### Work instructions
Report how many lines of the data below contain "blue". Give nothing besides the number.

### Given information
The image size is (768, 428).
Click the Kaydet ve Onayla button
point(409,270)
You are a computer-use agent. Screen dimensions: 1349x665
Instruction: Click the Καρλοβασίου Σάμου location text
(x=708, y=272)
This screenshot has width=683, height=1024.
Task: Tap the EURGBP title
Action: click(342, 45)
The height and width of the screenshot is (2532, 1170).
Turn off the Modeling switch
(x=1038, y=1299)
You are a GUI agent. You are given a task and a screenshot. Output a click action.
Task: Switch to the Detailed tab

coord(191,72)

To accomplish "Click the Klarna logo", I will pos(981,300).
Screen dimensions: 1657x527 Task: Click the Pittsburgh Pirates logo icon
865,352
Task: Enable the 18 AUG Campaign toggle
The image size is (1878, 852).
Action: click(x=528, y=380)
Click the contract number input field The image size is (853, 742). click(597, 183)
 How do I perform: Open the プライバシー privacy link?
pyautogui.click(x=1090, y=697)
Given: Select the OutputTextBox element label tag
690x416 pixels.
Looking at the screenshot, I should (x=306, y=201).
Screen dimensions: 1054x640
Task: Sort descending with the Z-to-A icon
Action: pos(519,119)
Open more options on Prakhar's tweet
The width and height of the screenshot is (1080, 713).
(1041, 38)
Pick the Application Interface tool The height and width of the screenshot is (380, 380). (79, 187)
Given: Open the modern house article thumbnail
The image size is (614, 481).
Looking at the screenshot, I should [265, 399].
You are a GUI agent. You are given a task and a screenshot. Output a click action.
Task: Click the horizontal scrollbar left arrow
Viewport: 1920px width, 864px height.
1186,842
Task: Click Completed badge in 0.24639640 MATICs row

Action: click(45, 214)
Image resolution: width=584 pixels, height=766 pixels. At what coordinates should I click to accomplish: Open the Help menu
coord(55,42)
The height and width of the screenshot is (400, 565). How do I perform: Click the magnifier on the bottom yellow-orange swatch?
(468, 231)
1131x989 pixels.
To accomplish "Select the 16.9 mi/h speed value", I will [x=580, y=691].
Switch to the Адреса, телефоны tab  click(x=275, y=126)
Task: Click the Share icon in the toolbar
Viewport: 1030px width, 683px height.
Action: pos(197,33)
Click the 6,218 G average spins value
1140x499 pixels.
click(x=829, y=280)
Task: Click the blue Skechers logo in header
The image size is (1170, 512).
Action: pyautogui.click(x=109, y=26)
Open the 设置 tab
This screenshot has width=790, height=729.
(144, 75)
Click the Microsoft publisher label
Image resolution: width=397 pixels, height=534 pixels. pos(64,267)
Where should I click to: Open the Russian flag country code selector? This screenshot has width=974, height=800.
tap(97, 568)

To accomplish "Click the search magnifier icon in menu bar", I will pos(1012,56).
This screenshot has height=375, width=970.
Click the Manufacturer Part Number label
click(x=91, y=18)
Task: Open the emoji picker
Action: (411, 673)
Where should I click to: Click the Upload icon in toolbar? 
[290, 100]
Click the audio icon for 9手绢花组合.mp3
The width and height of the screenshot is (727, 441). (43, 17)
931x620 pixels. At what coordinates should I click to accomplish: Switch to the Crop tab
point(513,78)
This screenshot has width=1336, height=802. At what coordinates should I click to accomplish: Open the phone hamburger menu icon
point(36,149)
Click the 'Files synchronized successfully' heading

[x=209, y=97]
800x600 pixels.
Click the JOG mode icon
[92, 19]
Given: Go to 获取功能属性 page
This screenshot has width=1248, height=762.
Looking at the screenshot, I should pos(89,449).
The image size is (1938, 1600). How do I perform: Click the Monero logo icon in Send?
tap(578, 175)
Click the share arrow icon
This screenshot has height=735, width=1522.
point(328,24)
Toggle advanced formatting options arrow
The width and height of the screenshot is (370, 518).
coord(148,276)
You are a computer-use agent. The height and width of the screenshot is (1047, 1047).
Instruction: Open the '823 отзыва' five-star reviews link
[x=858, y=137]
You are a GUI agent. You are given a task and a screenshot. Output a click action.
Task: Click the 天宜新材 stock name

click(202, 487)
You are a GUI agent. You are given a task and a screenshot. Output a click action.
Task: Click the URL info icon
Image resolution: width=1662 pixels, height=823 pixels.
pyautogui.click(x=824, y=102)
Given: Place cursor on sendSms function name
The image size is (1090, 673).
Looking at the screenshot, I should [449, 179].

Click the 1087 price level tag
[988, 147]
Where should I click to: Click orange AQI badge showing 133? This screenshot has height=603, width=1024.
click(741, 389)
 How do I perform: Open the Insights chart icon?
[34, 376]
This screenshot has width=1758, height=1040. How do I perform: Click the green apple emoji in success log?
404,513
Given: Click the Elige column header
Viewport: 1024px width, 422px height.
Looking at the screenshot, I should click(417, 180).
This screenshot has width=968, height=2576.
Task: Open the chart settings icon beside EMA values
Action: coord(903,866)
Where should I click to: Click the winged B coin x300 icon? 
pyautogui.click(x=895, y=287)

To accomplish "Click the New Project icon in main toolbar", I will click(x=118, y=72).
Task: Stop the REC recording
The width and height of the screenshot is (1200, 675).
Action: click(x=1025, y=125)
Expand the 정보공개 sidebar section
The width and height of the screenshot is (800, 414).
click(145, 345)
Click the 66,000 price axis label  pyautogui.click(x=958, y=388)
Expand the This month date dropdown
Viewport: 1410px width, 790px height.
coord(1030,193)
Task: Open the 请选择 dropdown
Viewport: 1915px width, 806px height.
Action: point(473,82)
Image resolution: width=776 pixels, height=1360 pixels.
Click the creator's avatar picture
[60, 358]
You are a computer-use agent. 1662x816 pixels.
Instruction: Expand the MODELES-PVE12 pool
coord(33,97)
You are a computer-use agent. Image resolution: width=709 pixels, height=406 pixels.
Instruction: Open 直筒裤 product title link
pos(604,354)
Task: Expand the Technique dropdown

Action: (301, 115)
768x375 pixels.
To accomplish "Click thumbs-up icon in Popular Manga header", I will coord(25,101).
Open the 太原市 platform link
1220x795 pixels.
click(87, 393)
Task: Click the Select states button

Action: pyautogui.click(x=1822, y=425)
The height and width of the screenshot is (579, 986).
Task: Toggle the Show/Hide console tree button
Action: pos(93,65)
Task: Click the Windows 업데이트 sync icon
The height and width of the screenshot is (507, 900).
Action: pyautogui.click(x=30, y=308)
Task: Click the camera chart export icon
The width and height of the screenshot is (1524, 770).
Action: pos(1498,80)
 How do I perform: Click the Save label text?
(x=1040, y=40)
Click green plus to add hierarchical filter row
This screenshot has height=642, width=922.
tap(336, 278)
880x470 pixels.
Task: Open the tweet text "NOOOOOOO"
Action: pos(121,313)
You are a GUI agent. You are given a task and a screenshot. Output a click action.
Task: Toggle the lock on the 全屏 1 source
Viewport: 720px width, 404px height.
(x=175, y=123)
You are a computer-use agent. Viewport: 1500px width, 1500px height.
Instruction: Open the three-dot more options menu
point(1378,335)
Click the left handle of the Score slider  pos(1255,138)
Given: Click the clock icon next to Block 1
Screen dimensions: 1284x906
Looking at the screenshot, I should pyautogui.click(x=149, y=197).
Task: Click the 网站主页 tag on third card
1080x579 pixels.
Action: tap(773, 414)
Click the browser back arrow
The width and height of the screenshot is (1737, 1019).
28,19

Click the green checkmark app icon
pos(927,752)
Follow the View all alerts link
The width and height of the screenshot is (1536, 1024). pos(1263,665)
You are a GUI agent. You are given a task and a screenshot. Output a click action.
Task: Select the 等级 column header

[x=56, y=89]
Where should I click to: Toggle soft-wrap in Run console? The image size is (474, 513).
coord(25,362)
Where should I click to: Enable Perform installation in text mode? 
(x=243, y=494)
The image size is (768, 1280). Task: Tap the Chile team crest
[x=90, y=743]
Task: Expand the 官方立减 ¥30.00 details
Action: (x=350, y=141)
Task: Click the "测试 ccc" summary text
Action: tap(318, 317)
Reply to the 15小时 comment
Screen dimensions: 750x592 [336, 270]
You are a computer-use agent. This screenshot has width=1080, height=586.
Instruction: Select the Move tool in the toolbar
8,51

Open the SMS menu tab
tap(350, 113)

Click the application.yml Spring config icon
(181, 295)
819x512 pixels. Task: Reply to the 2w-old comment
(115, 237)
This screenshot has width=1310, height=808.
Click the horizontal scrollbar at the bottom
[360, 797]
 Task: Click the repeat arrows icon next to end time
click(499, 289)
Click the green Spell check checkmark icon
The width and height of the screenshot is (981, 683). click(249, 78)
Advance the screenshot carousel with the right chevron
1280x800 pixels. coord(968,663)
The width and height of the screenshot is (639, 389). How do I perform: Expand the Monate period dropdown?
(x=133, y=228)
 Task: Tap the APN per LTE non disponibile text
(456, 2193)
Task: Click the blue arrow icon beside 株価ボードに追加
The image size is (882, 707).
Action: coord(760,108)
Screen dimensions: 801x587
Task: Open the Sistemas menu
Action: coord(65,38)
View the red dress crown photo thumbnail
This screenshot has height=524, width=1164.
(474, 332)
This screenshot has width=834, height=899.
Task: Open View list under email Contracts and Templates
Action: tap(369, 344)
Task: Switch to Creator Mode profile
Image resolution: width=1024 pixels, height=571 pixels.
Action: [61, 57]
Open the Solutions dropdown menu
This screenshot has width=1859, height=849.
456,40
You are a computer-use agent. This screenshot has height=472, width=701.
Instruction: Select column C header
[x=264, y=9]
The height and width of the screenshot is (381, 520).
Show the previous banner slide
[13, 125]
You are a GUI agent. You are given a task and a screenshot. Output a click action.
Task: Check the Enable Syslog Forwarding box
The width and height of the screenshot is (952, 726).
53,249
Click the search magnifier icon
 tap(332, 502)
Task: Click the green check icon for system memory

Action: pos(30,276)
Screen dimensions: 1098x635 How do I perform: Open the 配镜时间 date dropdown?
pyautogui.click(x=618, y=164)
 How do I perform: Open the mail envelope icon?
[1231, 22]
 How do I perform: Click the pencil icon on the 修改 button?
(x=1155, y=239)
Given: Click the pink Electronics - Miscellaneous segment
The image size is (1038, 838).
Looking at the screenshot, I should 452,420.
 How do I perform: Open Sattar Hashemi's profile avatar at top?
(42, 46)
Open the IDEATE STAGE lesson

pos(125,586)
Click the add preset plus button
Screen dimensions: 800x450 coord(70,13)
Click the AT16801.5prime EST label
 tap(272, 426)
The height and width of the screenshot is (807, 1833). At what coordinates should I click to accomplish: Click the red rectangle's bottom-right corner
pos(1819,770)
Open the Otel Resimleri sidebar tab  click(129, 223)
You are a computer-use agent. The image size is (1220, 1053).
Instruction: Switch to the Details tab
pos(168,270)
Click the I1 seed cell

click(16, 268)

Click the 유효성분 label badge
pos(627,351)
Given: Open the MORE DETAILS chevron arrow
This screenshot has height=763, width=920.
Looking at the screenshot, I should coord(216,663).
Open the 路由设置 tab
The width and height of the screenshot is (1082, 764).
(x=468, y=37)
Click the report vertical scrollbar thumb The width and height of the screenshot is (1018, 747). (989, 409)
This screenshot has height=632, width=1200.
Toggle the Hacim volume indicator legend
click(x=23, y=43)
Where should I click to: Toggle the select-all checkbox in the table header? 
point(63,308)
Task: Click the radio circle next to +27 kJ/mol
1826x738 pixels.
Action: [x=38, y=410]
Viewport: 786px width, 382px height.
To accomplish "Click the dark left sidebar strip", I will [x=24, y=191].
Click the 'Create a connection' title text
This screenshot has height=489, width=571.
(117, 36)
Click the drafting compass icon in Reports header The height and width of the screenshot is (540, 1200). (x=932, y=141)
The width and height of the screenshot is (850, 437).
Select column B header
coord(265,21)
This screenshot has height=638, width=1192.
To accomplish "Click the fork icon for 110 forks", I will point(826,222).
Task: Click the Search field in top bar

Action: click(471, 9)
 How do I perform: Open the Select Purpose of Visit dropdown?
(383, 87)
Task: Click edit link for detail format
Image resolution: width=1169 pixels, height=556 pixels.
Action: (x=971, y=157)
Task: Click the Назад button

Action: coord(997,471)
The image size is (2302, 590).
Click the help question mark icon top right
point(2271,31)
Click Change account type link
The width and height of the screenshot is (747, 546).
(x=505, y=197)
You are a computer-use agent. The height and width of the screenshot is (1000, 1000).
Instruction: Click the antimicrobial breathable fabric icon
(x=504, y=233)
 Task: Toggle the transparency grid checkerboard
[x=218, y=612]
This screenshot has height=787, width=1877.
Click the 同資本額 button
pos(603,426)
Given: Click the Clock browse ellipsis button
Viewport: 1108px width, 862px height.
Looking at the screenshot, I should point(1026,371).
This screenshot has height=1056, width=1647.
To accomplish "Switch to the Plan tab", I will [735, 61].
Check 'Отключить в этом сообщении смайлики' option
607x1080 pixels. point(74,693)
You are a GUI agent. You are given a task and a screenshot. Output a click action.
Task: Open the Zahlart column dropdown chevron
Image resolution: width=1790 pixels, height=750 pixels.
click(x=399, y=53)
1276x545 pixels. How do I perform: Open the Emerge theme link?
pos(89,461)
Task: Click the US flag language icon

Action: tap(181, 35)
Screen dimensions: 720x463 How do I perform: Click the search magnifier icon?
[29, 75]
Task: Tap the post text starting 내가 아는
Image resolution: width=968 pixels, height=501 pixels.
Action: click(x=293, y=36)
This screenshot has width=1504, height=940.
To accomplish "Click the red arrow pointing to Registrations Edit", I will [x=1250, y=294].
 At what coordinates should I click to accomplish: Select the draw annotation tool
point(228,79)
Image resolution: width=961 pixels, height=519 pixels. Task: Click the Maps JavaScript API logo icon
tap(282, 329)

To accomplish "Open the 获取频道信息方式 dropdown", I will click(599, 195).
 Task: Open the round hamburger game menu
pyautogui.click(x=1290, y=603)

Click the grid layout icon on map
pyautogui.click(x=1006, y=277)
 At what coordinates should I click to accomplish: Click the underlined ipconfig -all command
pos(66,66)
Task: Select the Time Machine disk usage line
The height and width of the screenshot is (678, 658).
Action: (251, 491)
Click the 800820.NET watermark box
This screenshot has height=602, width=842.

### Answer for the task
2